Project 3B: Tool Analysis and Integration

1. What is the name and high-level description of what the tool does? Provide a link to its documentation/source.
   JSHint is a community-driven static code analysis tool for JavaScript that detects errors and potential problems in JavaScript code. It scans JavaScript files and flags suspicious patterns, style violations, and potential bugs based on configurable rules, helping enforce coding conventions and catch common mistakes before runtime. It's designed to be flexible and customizable to match different coding styles and project requirements.
   Documentation: https://jshint.com/docs/ and https://github.com/jshint/jshint

2. Is the tool used for static or dynamic analysis?
   JSHint performs static analysis. It examines source code without executing it, identifying potential issues by parsing and analyzing the code's structure, patterns, and syntax. No tests or runtime needed.

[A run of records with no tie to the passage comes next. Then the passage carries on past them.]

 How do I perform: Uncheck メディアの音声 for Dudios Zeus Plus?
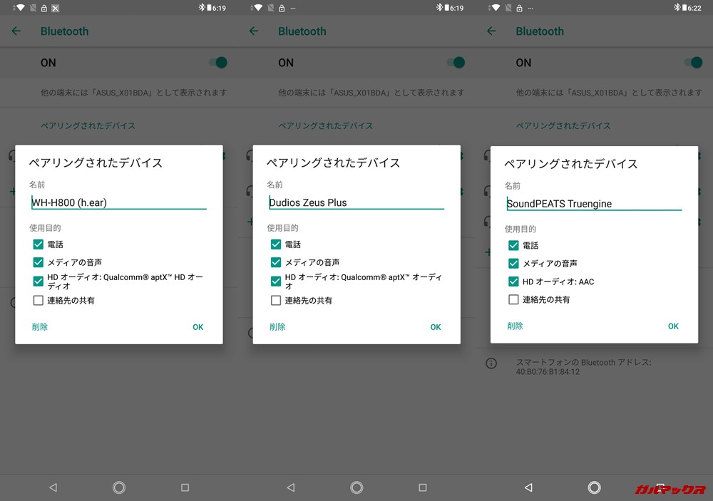click(276, 262)
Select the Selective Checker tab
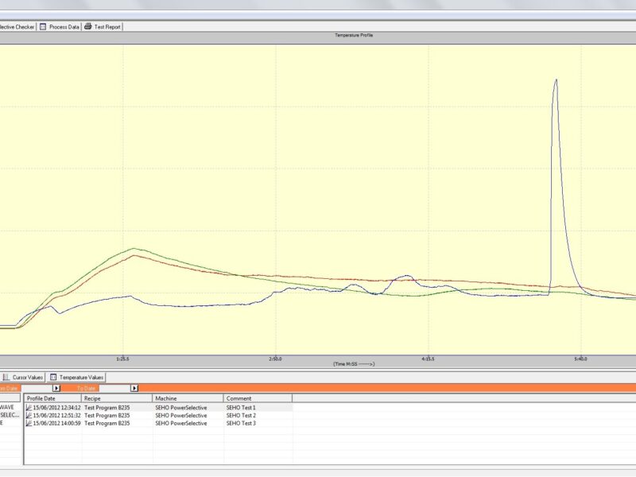Image resolution: width=636 pixels, height=477 pixels. click(x=16, y=26)
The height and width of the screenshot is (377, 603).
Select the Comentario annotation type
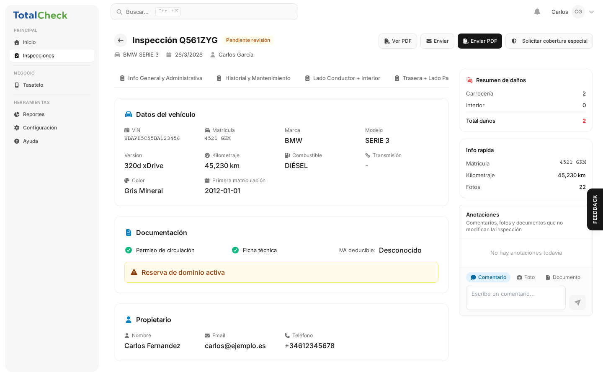[x=488, y=277]
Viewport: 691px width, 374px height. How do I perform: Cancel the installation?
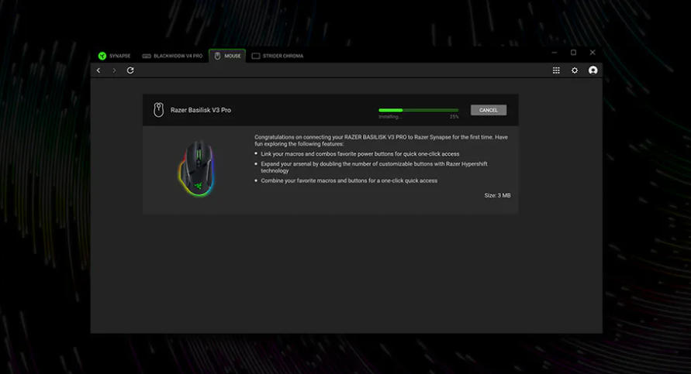click(489, 110)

3. What types of problems does this particular tool catch?
   When run on the NodeBB repo, JSHint catches type coercion bugs (111 instances of == instead of ===), unused variables (4,009 instances of potential dead code), undeclared variables, missing curly braces on control structures (88 instances), line length violations, indentation inconsistencies, and various JavaScript anti-patterns.

4. What types of customization are possible or necessary?
   JSHint is configured via a .jshintrc file. Options include ECMAScript version (esversion), environment globals (node, browser), and enforcement rules like undef, unused, eqeqeq, curly, indent, and maxlen. Files can be excluded via .jshintignore or inline /* jshint ignore:line */ comments.
   For this project specifically, the necessary customizations are bumping esversion to 8+ for async/await support and adding a globals block for NodeBB's client-side globals (socket, ajaxify, app, config, etc.) to eliminate thousands of false positive warnings.

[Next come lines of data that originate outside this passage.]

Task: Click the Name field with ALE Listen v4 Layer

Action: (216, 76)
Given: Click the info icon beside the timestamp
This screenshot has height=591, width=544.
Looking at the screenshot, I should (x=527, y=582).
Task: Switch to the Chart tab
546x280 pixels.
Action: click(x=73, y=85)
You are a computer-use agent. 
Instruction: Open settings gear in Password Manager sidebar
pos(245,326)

5. How can/should this tool be integrated into a development process?
   JSHint exits with a non-zero status on errors, making it well-suited for CI/CD pipelines that block PR merges on failures. It can also run via pre-commit hooks (e.g., Husky) and has IDE plugins for real-time feedback. Given the 17,000+ existing issues in this codebase, a gradual adoption strategy makes the most sense. This could start by enforcing it on new code only, prioritize fixing critical issues (== vs ===, undeclared variables) first, use inline ignores for known acceptable violations, and incrementally clean up legacy code. Since NodeBB already uses ESLint, we should also decide whether to run both tools in parallel or consolidate rules into ESLint alone.

6. Are there many false positives? False negatives? True positive reports about things you don't care about?
   False positives are a significant problem. When run on the repo, ~37% of the output comes from configuration gaps rather than real bugs. Specifically, 11,730 warnings about undefined variables are false positives caused by NodeBB globals not being declared in .jshintrc, and 5,823 ES version warnings are false because the config is set to esversion: 6 while the codebase uses ES8+ features.
   True positives worth acting on include the 111 ==/=== issues, 4,009 unused variables, and 88 missing curly brace cases.
   True positives we may not care about include the 17,903 line length violations that are technically real rule violations, but have no auto-fix and may not reflect our team’s actual standards which create noise that buries more actionable warnings.
   In regards to false negatives, JSHint won't catch runtime logic errors, async/Promise mistakes, complex type bugs, performance issues, or security vulnerabilities. Configuration issues (ES version and global variables) should be fixed first. When a large portion of warnings are noise, developers stop trusting the tool’s output, which defeats its purpose.